Hacia otro punto de vista
Baldío puede verse como una especie de pietá puesta en relato: una madre trata infructuosamente de sostener sin éxito a un hijo adicto que no hace otra cosa que hundirse. El chico se perdió, está lejos del alcance de cualquier tratamiento o ayuda, es un cuerpo que se mueve solo en busca de sustancias o de bienes que le permitan conseguirlas y que aparece de tanto en tanto por la casa de la madre para pedir plata o robar objetos de valor. Brisa tiene que irse de una filmación: la llaman por teléfono para decirle que encontraron al hijo viviendo en la calle. Hasta acá, la premisa no promete nada muy nuevo, el espectador incluso podría prepararse para una probable seguidilla de miserabilidades. Pero Baldío hace otra cosa: toma el tema de la adicción y lo da vuelta asumiendo el punto de vista de Brisa y la sigue en sus esfuerzos inútiles para contener la veloz degradación del hijo. No se trata, entonces, de contar una vez más la épica personal del enfermo que lucha contra sí mismo, sino de narrar las secuelas que produce la adicción en los seres queridos.
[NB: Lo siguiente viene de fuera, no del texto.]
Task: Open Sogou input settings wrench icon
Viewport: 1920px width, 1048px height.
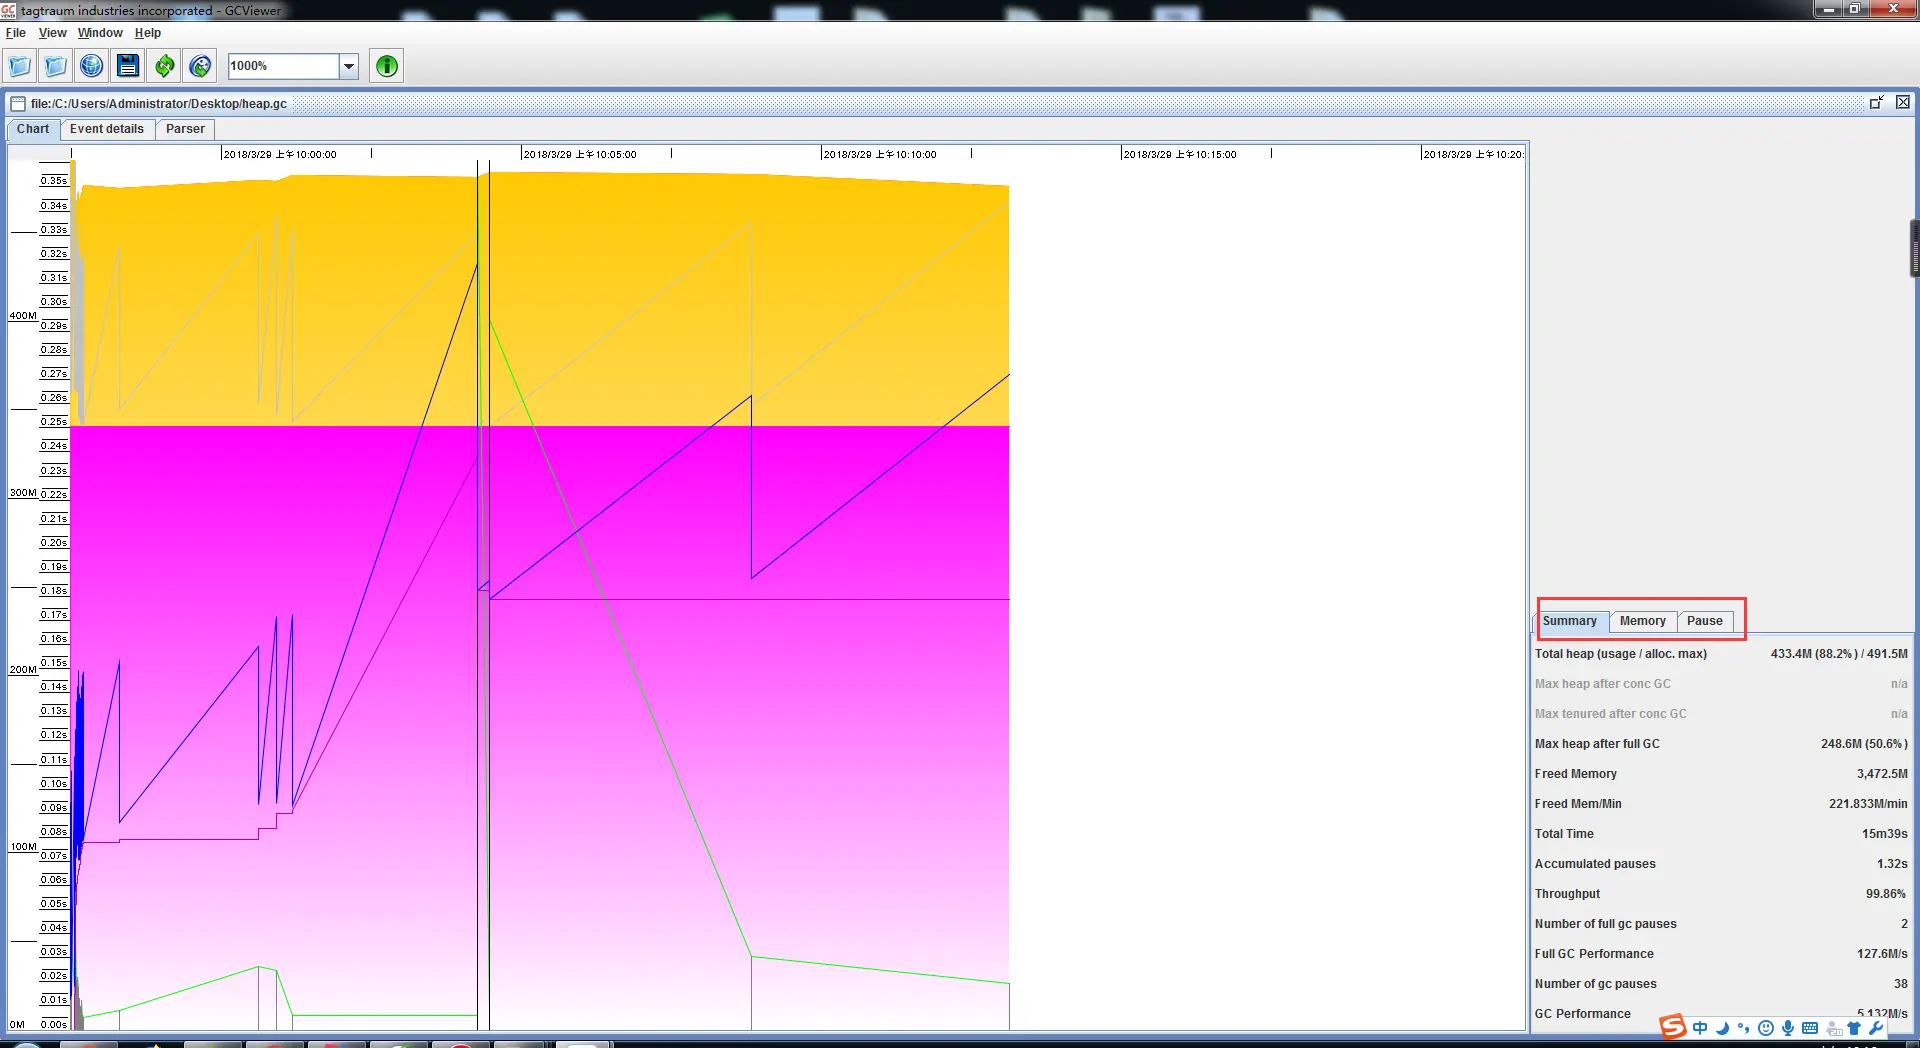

La película adquiere rápidamente un aire contemporáneo: a la directora no le interesa tanto el drama de su protagonista como la incertidumbre que se instala en ella. Lejos de las desgracias que golpean, por ejemplo, a la familia de Beautiful Boy (con otro padre que asiste impotente a la transformación del hijo), Baldío evita esos lugares dramáticos. Al igual que en otras películas de Oliveira Cézar como Cassandra o La otra piel, acá también se abandona el vértigo del relato por la perplejidad de la exploración: Baldío acompaña a su protagonista y la observa extrañada, como si el estado de vacilación que habita el personaje contaminara a su vez a la película toda. Como si la directora creyera que tiene que hacerse responsable de una voz, pero dejando de lado los dispositivos narrativos habituales y, en su lugar, optara por trasladar la incertidumbre del personaje a la puesta en escena.
En Baldío, la directora vuelve sobre un proyecto cinematográfico propio que supone tomar a su cargo el punto de vista de mujeres que se dirigen voluntariamente hacia territorios desconocidos, un gesto vital en el que pareciera jugarse una estética de la deriva. El derrotero del hijo empuja a la madre a visitar lugares insospechados como casas desvencijadas que son apropiadas clandestinamente por bandas de adictos, hospitales y clínicas. Brisa se transforma en un personaje de alguna manera vaciado que responde ciegamente a los impulsos que le llegan del exterior. Las desapariciones frecuentes del hijo la arrastran fuera de su trabajo como actriz y de las certezas del rodaje, un espacio atravesado por conflictos claros, nítidos, que funciona como contraste del desconcierto que rodea al hijo y su vida en la calle, de la que nada se sabe.
Las discusiones entre el director, su asistente y el resto del equipo resuenan como el eco distante de un mundo perdido, un universo familiar hecho de preocupaciones laborales y artísticas del que Brisa parece haber sido decididamente expulsada. La última escena de la película concentra en pocos minutos la situación de la protagonista: es el brindis de fin de rodaje, todos hablan, ríen y pasean por la terraza. En un largo plano secuencia, Brisa solo atina a abismarse en sí misma, a mirar hacia afuera del encuadre quién sabe hacia dónde.